• **The data**
###
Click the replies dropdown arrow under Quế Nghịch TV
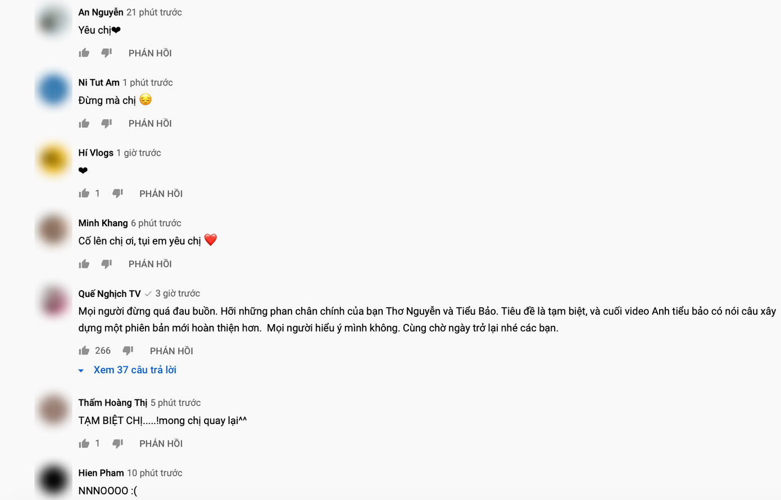 81,371
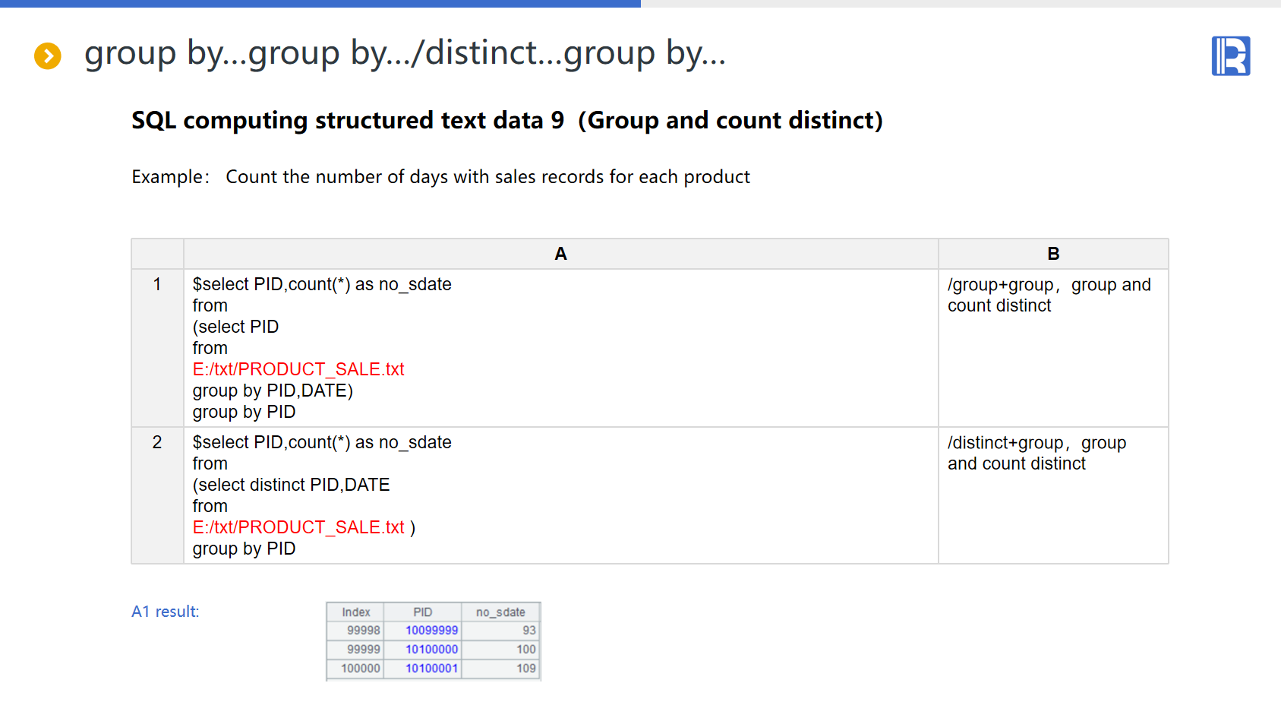Click the orange chevron icon beside the title
This screenshot has height=721, width=1281.
48,55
###
• **Exercise instructions**
Skip the pictures and transcribe the rest of the records exactly.

• **Task solution**
Click the replies dropdown arrow under Quế Nghịch TV
 81,371
Click the orange chevron icon beside the title
This screenshot has height=721, width=1281.
48,55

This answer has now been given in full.